On TikTok, captions such as 'what my #almondmom orders at a restaurant' and 'POV: you grew up with an almond mom' are popular ways of satirising the trend. But there is a more serious element at play, too. As Dr. Svanberg acknowledges, it is very easy, and normal, for parents to pass on disordered eating and body image to their children, either directly or indirectly.

'As well as leading to issues with food and body image, we know that this can also correlate with low self-worth, anxiety and perfectionism as well as physical health problems related to food restriction or over-exercise,' she says. One 2023 study published in the The Journal of Affective Disorders found that children of overbearing and controlling parents are more likely to develop body dysmorphia than those without this type of parent.

Dr. Svanberg adds that, as almond mums can be controlling in other ways, their child could develop general anxiety. 'At some point a developing child will have to choose whether to continue to go along with their parents' beliefs, or whether to push against them - which could result in developing less restrictive habits, or could result in, e.g. a different form of eating disorder,' she says.

How to stop being an almond mum

If you're an almond mum, your first instinct might be to beat yourself up and spiral into worry about how your habits might be impacting your kids. But actually, Dr. Svanberg says it's important that you treat yourself with compassion. As she acknowledges, preoccupation with food and health is 'very much part of our society' and it can be hard to find clear and non-judgemental evidence. The first step to changing is recognising the potential impact of your habits.

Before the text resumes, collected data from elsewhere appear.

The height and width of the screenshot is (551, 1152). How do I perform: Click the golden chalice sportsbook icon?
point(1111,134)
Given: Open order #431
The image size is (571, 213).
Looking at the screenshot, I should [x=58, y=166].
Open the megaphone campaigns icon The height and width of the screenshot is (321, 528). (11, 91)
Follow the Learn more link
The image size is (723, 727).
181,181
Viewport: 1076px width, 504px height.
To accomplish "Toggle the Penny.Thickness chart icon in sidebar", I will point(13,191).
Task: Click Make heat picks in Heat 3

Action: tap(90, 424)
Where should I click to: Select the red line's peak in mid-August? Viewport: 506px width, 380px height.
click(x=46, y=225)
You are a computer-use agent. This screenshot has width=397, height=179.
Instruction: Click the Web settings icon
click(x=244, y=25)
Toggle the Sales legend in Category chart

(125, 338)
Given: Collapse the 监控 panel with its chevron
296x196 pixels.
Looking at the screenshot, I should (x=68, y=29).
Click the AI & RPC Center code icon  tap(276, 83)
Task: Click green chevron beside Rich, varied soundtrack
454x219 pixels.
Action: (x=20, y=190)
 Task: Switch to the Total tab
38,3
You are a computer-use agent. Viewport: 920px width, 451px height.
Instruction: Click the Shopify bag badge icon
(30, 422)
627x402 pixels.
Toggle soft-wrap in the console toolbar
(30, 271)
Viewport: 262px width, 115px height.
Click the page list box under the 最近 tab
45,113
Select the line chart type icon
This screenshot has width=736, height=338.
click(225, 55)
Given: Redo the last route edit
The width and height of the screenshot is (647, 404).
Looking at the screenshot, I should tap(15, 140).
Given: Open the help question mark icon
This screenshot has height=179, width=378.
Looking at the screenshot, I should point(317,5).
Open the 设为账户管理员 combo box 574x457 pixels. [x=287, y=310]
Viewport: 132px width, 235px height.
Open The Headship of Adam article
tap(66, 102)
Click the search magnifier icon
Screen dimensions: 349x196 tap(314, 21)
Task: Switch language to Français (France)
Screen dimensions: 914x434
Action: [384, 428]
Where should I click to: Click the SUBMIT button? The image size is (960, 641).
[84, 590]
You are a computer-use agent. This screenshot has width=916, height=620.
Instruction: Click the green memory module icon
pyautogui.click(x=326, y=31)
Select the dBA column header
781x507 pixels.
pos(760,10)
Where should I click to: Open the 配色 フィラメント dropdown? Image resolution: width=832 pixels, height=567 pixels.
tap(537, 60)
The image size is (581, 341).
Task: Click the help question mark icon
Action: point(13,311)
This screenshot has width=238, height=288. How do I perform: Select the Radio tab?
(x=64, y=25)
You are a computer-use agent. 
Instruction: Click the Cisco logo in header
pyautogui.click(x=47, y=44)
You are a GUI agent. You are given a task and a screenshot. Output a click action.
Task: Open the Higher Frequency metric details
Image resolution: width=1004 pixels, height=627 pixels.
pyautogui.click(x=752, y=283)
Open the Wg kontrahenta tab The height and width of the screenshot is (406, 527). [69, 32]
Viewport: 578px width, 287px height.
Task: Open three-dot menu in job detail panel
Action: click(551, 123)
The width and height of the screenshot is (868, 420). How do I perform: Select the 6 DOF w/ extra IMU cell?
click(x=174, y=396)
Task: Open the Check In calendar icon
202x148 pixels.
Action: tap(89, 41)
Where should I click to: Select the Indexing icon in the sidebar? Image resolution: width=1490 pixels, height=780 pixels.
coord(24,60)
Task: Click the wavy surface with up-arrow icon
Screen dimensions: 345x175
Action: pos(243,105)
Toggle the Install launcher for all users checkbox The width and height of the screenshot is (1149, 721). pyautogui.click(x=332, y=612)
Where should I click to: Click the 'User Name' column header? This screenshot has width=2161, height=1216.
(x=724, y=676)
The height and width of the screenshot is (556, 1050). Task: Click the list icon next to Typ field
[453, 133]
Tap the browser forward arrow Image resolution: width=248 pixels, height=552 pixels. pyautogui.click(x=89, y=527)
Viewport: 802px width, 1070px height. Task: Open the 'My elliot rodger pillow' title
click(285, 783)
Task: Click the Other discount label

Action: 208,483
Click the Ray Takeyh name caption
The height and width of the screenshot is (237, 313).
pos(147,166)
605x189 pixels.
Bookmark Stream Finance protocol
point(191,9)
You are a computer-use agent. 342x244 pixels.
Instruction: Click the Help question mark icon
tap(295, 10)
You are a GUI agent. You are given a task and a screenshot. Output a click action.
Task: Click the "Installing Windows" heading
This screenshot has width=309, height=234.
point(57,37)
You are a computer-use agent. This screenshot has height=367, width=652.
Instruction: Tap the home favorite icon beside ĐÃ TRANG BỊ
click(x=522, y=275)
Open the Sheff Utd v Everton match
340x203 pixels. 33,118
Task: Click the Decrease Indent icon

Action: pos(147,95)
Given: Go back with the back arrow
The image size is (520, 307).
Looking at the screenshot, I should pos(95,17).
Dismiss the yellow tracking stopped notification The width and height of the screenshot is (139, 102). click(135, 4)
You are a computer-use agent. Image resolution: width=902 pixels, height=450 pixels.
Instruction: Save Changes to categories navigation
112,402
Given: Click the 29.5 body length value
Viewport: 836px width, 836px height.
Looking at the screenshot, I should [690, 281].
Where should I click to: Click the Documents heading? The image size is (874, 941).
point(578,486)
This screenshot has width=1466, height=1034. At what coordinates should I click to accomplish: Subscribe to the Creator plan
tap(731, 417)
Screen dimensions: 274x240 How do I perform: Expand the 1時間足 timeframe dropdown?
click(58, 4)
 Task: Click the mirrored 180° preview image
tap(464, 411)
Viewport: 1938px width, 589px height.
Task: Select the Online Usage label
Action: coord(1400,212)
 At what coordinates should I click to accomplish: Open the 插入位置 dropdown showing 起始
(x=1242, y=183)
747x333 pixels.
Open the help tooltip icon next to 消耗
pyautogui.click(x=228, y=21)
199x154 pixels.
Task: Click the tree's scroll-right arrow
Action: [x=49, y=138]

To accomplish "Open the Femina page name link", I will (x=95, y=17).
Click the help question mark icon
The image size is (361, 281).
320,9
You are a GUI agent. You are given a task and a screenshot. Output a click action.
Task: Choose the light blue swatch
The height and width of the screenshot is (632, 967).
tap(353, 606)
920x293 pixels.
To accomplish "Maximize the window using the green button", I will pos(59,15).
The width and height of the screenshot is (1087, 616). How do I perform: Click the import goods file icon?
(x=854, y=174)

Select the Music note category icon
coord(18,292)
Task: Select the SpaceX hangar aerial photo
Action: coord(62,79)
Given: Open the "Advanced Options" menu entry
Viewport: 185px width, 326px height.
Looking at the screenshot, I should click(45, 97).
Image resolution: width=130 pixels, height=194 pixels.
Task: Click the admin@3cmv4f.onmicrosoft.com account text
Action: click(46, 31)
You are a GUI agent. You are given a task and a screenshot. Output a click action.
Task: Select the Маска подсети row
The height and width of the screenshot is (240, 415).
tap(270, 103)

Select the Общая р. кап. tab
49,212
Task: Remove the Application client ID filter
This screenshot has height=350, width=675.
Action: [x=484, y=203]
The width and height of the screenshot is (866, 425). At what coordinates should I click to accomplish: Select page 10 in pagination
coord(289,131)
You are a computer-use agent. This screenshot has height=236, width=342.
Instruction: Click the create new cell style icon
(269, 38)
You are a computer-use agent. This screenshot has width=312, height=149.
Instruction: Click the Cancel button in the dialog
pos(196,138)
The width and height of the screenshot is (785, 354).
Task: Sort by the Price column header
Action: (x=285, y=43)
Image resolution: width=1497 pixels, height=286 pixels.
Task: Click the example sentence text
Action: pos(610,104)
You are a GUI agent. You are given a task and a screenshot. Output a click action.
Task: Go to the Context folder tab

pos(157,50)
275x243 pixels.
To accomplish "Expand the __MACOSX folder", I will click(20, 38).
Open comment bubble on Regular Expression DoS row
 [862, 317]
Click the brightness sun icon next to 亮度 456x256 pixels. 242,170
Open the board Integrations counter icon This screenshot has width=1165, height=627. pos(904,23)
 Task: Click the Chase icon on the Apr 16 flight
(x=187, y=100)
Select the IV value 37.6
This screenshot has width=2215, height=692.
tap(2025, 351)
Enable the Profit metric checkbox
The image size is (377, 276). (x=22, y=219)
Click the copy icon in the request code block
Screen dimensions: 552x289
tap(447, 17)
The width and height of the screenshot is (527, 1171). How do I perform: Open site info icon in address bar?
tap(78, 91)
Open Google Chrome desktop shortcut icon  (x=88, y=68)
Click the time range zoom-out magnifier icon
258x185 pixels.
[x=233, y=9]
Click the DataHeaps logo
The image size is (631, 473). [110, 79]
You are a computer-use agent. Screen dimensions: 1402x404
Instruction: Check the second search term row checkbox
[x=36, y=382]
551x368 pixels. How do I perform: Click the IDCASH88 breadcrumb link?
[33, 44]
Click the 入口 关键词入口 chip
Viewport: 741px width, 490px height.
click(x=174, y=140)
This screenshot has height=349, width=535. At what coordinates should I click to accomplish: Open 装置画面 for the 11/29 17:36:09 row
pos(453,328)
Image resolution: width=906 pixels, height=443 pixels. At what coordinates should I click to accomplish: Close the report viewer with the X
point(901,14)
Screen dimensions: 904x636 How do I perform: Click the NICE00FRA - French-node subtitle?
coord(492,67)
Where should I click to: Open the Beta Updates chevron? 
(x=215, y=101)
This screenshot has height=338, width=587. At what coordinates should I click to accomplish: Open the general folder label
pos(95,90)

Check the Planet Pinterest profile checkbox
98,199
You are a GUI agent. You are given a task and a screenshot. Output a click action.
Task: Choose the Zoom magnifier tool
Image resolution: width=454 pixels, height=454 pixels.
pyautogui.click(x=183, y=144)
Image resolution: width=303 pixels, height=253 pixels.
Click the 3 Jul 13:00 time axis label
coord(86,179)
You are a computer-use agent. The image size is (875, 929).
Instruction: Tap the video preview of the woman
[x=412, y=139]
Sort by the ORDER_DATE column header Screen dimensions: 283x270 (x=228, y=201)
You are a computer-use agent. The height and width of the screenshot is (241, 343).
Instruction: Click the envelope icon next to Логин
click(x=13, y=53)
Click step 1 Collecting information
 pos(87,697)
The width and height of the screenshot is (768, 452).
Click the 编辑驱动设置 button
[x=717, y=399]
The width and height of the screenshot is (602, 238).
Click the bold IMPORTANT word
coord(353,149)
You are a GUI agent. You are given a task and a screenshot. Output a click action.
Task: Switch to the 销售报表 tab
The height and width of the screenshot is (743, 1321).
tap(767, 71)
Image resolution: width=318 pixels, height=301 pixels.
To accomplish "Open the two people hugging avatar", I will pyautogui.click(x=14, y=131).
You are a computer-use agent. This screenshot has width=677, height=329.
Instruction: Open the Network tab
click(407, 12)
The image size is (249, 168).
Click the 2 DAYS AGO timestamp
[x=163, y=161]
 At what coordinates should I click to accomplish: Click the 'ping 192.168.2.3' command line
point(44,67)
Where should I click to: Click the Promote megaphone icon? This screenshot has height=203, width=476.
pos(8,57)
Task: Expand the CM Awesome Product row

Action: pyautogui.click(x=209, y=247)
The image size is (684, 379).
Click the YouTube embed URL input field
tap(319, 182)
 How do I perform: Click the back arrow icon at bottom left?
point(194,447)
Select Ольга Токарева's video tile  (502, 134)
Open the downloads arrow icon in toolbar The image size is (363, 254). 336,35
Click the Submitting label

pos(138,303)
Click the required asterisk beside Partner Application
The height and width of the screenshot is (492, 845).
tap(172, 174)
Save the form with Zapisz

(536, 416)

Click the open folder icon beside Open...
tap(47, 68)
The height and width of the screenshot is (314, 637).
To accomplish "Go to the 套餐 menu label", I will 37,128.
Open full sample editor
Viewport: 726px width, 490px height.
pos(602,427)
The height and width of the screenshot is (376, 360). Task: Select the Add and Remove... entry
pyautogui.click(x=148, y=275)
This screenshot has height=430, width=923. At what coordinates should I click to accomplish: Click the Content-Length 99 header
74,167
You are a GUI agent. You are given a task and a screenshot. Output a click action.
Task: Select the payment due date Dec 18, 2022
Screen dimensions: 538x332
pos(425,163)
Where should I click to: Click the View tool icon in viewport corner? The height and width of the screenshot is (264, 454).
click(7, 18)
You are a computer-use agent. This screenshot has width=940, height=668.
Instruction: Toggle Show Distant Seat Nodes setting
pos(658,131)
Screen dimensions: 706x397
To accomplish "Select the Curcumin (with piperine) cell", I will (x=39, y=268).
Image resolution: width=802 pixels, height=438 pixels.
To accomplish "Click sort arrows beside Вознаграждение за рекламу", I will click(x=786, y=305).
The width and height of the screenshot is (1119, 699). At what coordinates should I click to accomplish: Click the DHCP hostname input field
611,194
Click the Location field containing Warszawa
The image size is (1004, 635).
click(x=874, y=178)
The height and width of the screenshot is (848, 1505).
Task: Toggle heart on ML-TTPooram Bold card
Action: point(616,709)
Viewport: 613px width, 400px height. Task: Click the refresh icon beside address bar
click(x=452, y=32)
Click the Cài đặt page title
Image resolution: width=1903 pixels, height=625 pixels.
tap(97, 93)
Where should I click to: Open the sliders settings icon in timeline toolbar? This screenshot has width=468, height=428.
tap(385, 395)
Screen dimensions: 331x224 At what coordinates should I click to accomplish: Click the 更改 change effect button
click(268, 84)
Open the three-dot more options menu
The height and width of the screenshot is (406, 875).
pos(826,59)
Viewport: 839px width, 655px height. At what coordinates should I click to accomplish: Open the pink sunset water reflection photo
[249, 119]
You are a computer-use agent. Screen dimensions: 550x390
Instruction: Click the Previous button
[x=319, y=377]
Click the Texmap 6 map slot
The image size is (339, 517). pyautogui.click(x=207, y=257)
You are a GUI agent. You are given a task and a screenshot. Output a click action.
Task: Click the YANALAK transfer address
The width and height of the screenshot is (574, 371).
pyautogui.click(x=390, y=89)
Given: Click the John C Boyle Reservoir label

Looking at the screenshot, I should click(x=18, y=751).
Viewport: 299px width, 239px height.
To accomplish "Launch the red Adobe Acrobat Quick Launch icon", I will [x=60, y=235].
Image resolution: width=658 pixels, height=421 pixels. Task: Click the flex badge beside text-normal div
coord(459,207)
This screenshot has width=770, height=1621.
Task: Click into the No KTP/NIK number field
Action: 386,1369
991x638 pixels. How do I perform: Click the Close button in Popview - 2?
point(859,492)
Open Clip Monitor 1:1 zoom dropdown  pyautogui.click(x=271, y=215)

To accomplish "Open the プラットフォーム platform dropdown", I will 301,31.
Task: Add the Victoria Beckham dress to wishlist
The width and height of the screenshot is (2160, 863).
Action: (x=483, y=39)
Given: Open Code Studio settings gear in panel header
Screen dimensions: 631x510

'Just as with all of our habits, we can think about what we want to pass on to our children or what we would prefer for them,' says Dr. Svanberg. 'Do we want them to feel anxious about what they eat - or do we want food to be something that is just a part of their lives? You might need to consider some of your own beliefs about food, in order to think about how to relax some of those food rules.'

Another crucial point to remember is that almond mums likely grew up during a time of toxic diet culture. If society has made us self-critical of our bodies the last people we should be blaming is ourselves.